● **Challenge 1**
Copy the records exactly, from the line containing "You are a computer-use" through the end of the records, and leave out the pictures.

In [None]:
import torch
import torch.linalg as tla
import torch.autograd
import torch.nn as tNN
import numml.sparse as sp
import numml.nn as nNN
import numml.utils as utils
import numml.krylov as kry
import matplotlib.pyplot as plt
import numpy as np

Consider the linear system of equations,
$$ Ax = b, $$
for $A \in \mathbb{R}^{n \times n}$ and $x, b \in \mathbb{R}^n$.  Defining the quadratic loss function
$$ \begin{align} f\left(A, b, x\right) &= \frac{1}{2}x^T A x - x^T b \\ \nabla_f\left(A, b, x\right) &= Ax - b \end{align}, $$
we can write Polyak's heavy-ball iteration like
$$ \begin{align} x^{(k+1)} &= x^{(k)} - \alpha \nabla_f + \beta\left(x^{(k)} - x^{(k-1)}\right) \\ &= x^{(k)} + \alpha \left(b-Ax^{(k)}\right) + \beta\left(x^{(k)} - x^{(k-1)}\right) \end{align}. $$

Since we have a nice adjoint solver for fixed-point problems, we will convert this to a FP problem by defining
$$ \bar{x}^{(k)} = \begin{bmatrix} x^{(k)} \\ x^{(k-1)} \end{bmatrix}, $$
as well as the restriction operators $R_1, R_2$ like
$$ \begin{align} R_1\bar{x}^{(k)} &= x^{(k)}, \\ R_2\bar{x}^{(k)} &= x^{(k-1)}. \end{align} $$
This gives the fixed-point map
$$ \begin{align}
g\left(A, b, \bar{x}\right) &= R_1^T\left(R_1\bar{x} + \alpha \left(b - AR_1\bar{x}\right) + \beta\left(R_1\bar{x} - R_2\bar{x}\right)\right) + R_2^TR_1\bar{x} \\
&= \begin{bmatrix}
R_1\bar{x} + \alpha \left(b - AR_1\bar{x}\right) + \beta\left(R_1\bar{x} - R_2\bar{x}\right) \\ R_1\bar{x}
\end{bmatrix}
\end{align},
$$
which at a fixed point will return $\begin{bmatrix}x^\star \\ x^\star\end{bmatrix}$, where $x^\star = A^{-1}b$.  Showing that this is a contraction and that $x^\star$ is an attracting fixed point is left as an exercise to the reader :-)

● **Challenge 2**
According to the notebook excerpt on linear systems, which iteration is written using the quadratic loss function?

● **Items**
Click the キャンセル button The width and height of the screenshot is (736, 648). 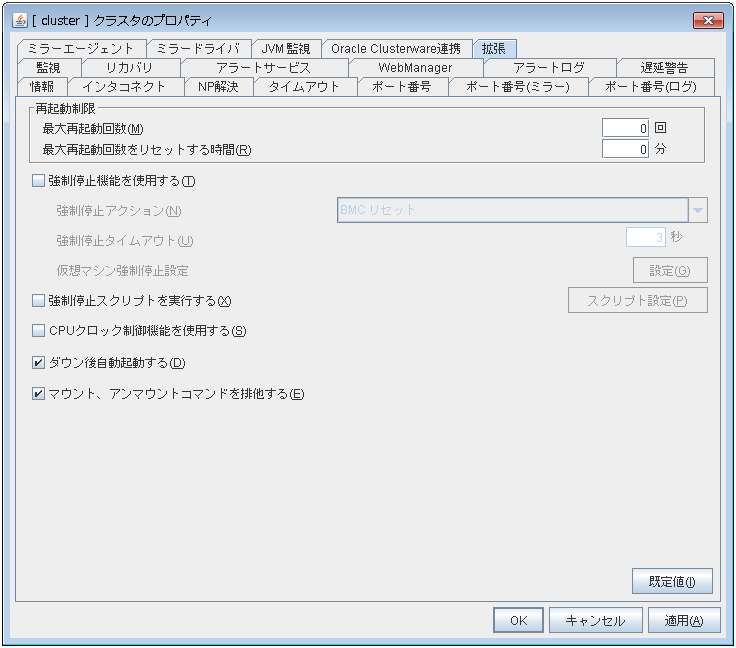tap(595, 620)
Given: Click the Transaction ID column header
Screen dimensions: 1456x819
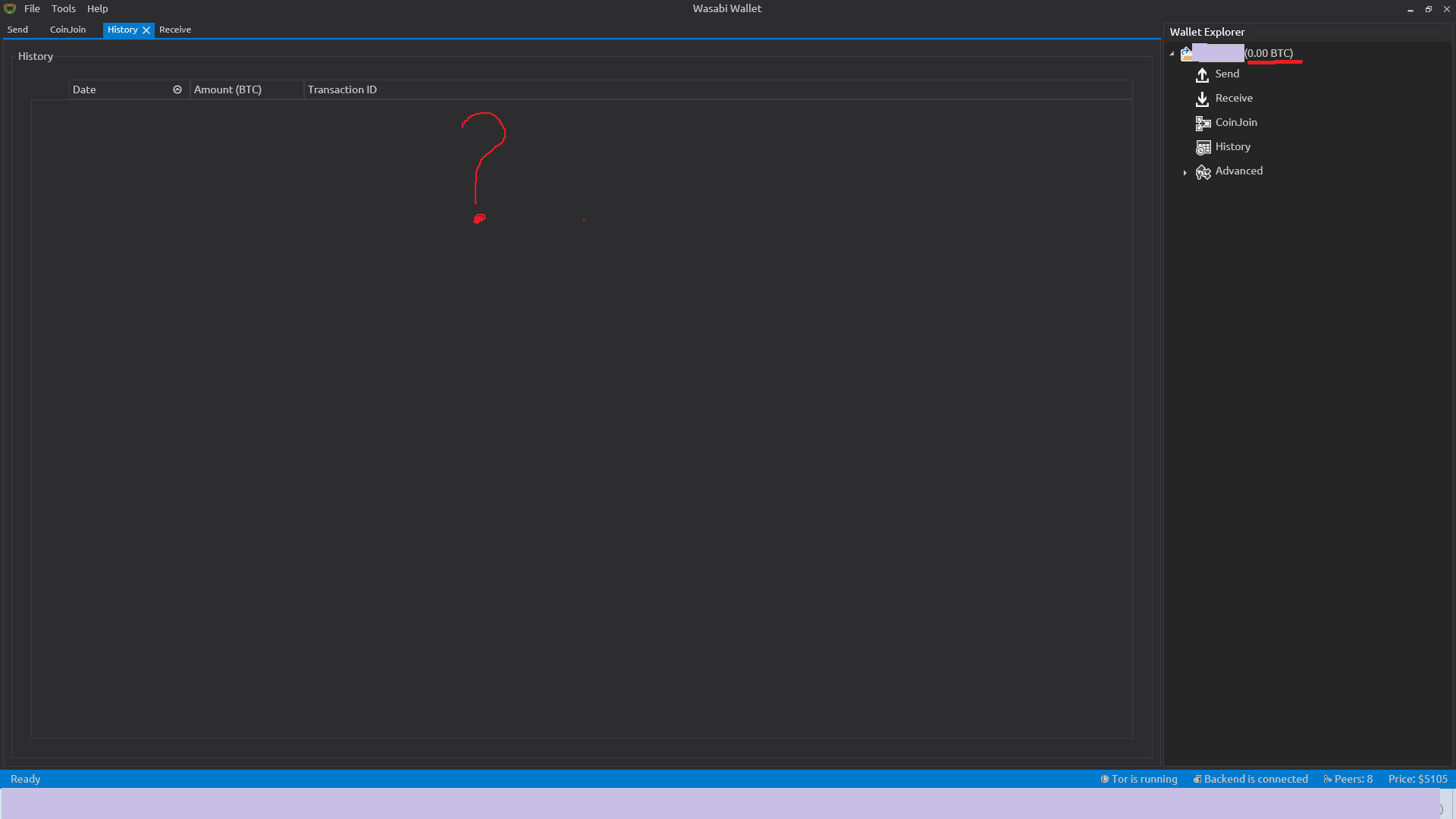Looking at the screenshot, I should pyautogui.click(x=342, y=89).
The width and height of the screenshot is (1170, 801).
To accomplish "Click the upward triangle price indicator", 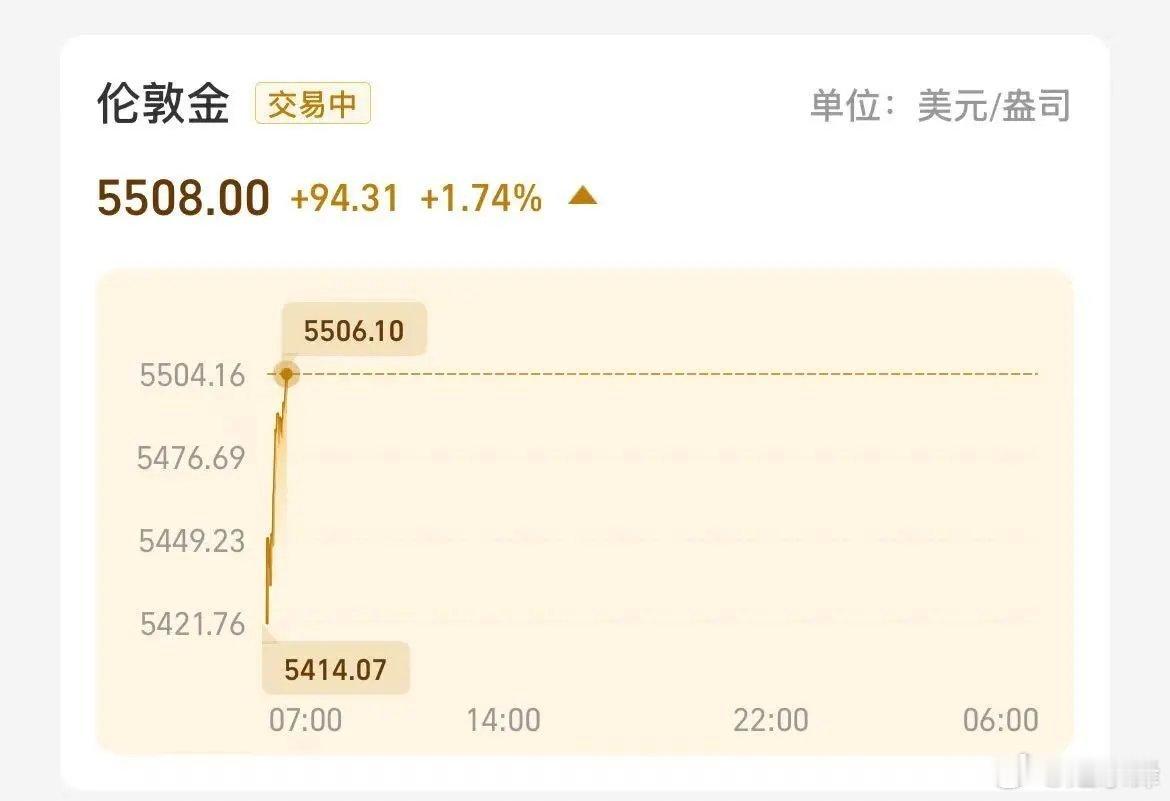I will coord(583,198).
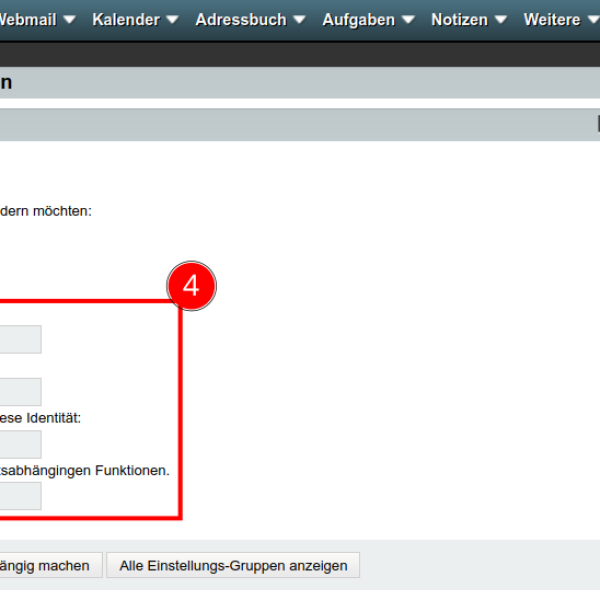Screen dimensions: 600x600
Task: Open the Notizen menu
Action: point(459,20)
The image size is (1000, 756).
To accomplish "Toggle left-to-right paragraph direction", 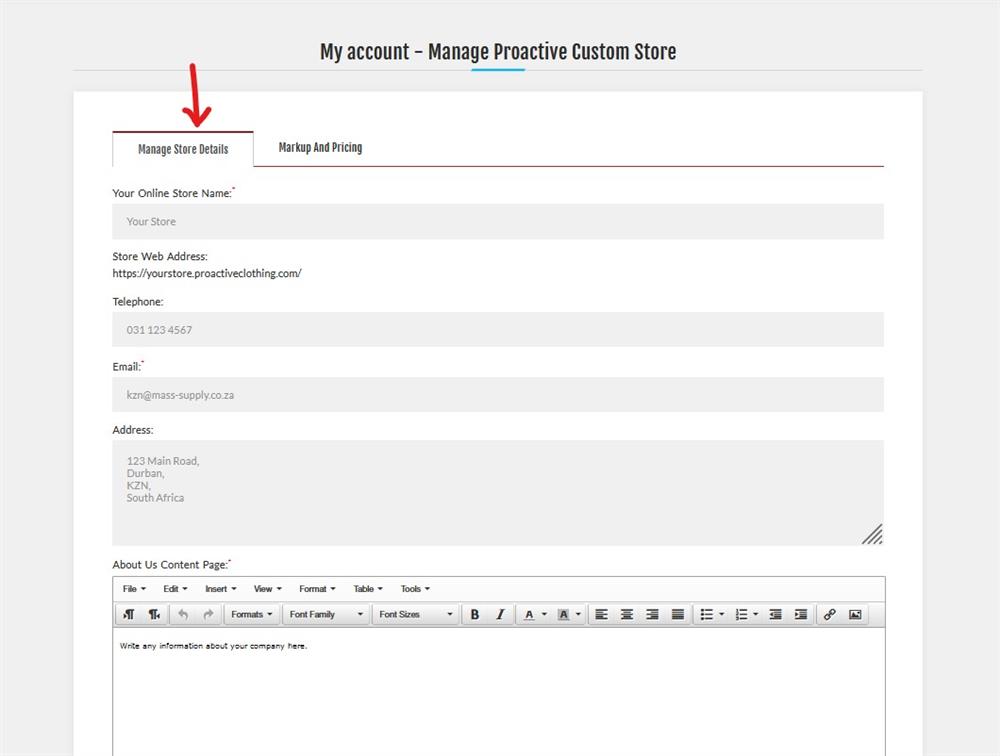I will [x=128, y=614].
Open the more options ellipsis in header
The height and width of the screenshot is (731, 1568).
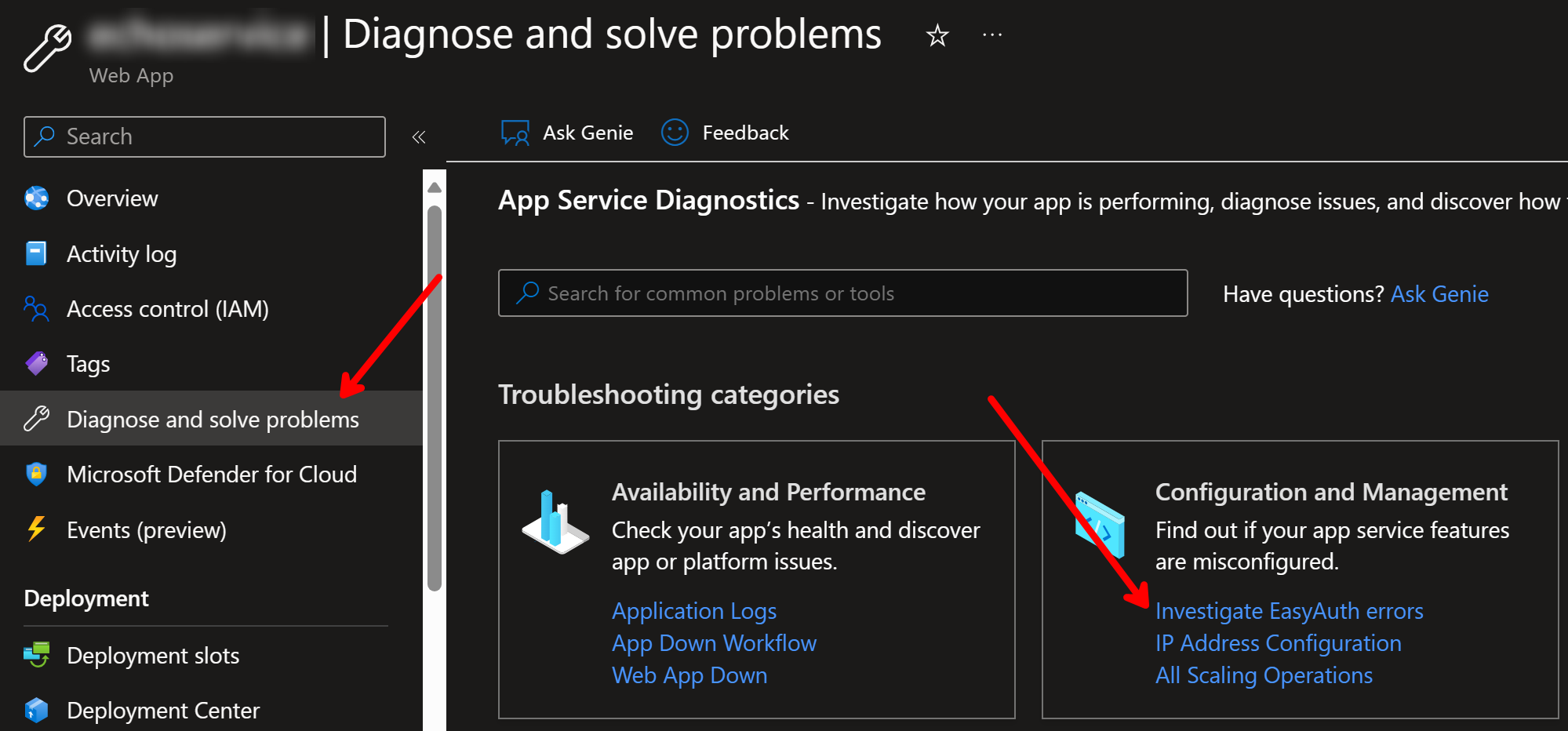(992, 35)
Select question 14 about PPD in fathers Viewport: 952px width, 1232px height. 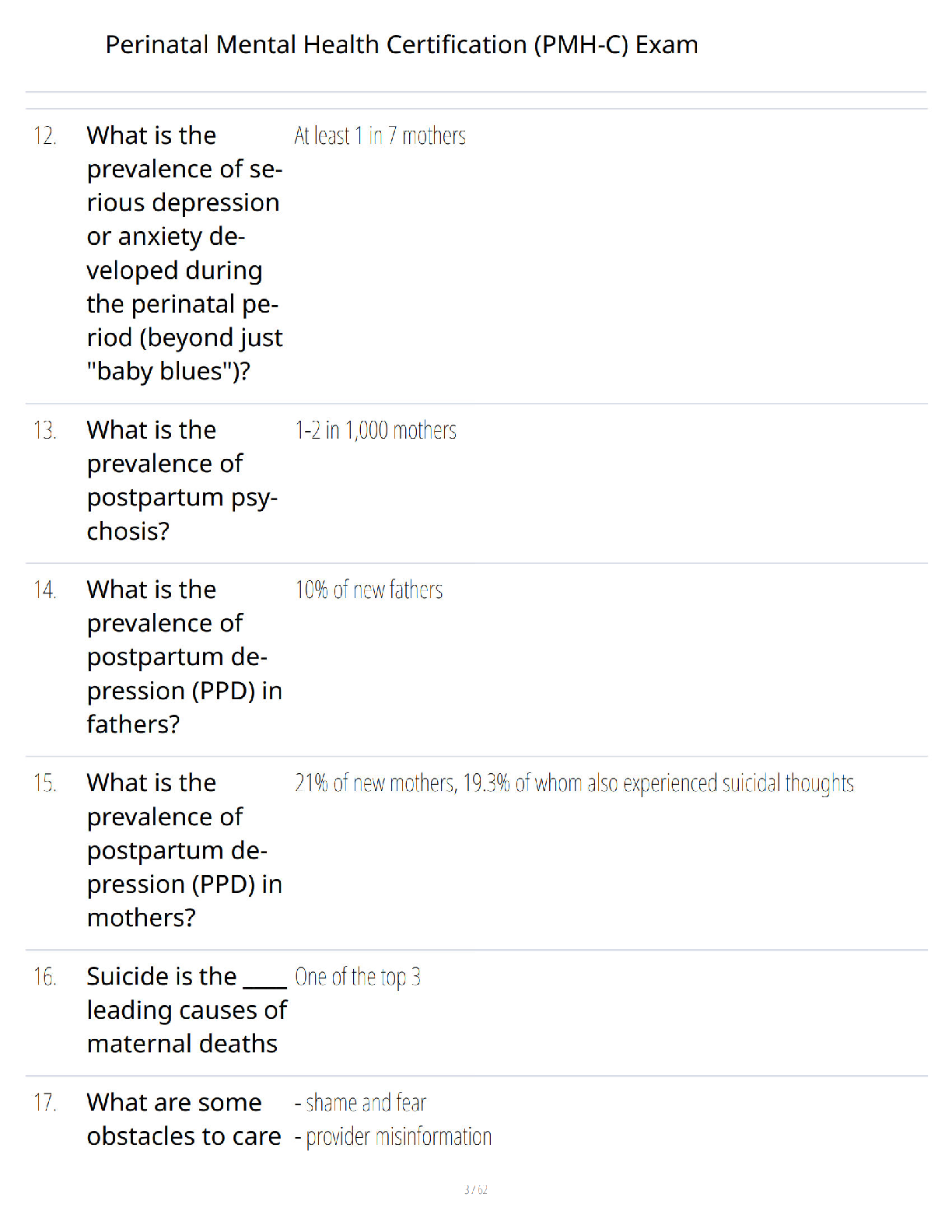click(184, 657)
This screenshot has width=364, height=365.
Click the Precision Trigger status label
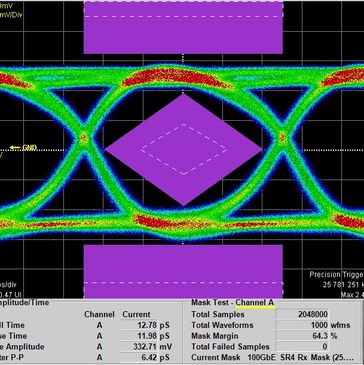pos(336,274)
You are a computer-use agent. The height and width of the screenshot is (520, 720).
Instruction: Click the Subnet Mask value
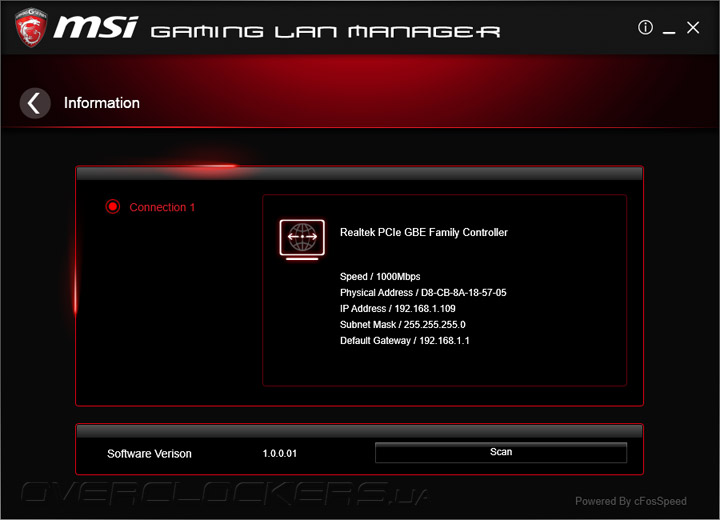click(x=434, y=325)
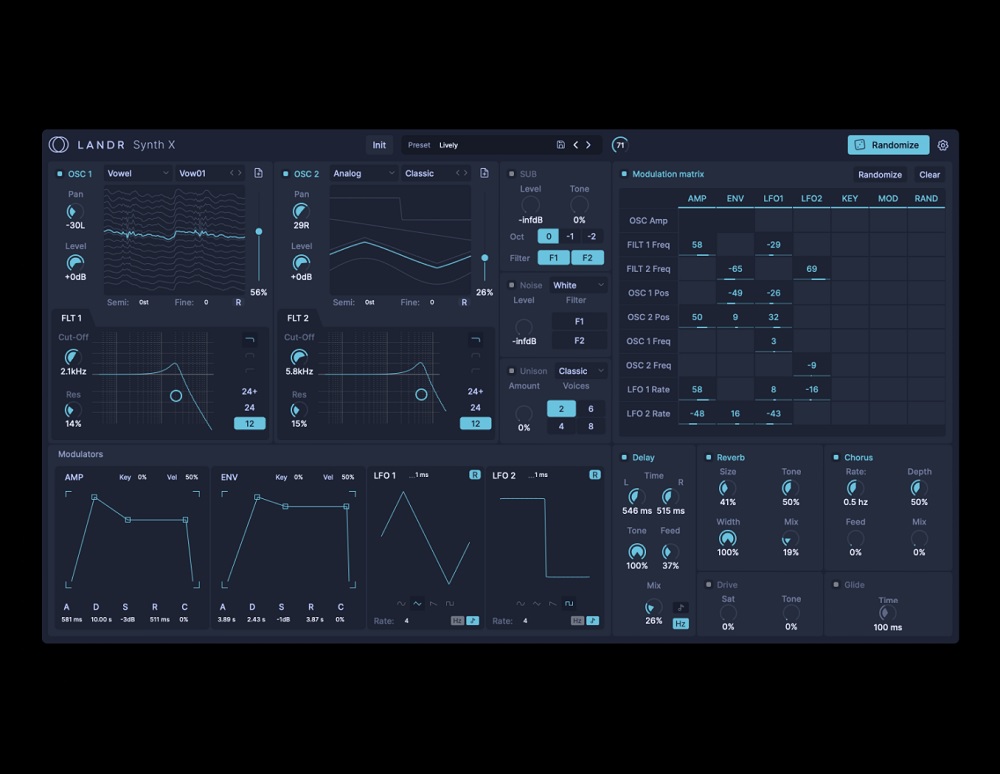
Task: Click the save preset floppy icon
Action: 561,144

● **Exercise result 1**
You are a computer-use agent. The height and width of the screenshot is (520, 720).
Instruction: Click the Subnet Mask value
click(x=434, y=325)
Task: Click the save preset floppy icon
Action: 561,144

● **Exercise result 2**
Polyak's heavy-ball iteration.